Several facilities bear Jonsson's name in recognition of his contributions. These include the J. Erik Jonsson Central Library in Dallas, and the well-known Erik Jonsson School of Engineering and Computer Science at the University of Texas at Dallas in Richardson. A trustee of Rensselaer Polytechnic Institute, he helped fund major campus improvements, leading the institute to name the Jonsson Engineering Center and Jonsson-Rowland Science Center in his honor. Along with two other founders of Texas Instruments, Cecil H. Green and Eugene McDermott, Jonsson helped found the Excellence in Education Foundation which contributed $30 million to the University of Texas Southwestern Medical Center in 1991. The J. Erik Jonsson Center of the National Academy of Sciences, overlooking Quissett Harbor in Woods Hole on Cape Cod, is also named in honor of Jonsson.
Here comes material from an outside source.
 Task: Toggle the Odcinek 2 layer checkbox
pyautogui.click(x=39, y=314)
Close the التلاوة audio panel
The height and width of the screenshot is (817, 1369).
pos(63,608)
He also served as a trustee of Margaret's alma mater Skidmore College in Saratoga Springs, New York. Although founded in 1912, Skidmore started a new 850 acre campus of which the Jonssons largely funded construction in the 1960s.

==Awards==
Jonsson was honored with the Robert Henry Thurston Lecture Award from the American Society of Mechanical Engineers in 1981. Jonsson was awarded the H. Neil Mallon Award by the World Affairs Council in 1987. The H. Neil Mallon Award, hosted by the World Affair Council of Dallas/ Fort Worth, is presented annually to individuals who have excelled at promoting the international focus of North Texas. The prestigious Mallon Award is named after the Council’s founder and is presented annually to individuals who have excelled in promoting the region’s international profile. Funds raised from this event support the World Affair Council’s public and education programming, international exchanges, and diplomatic services.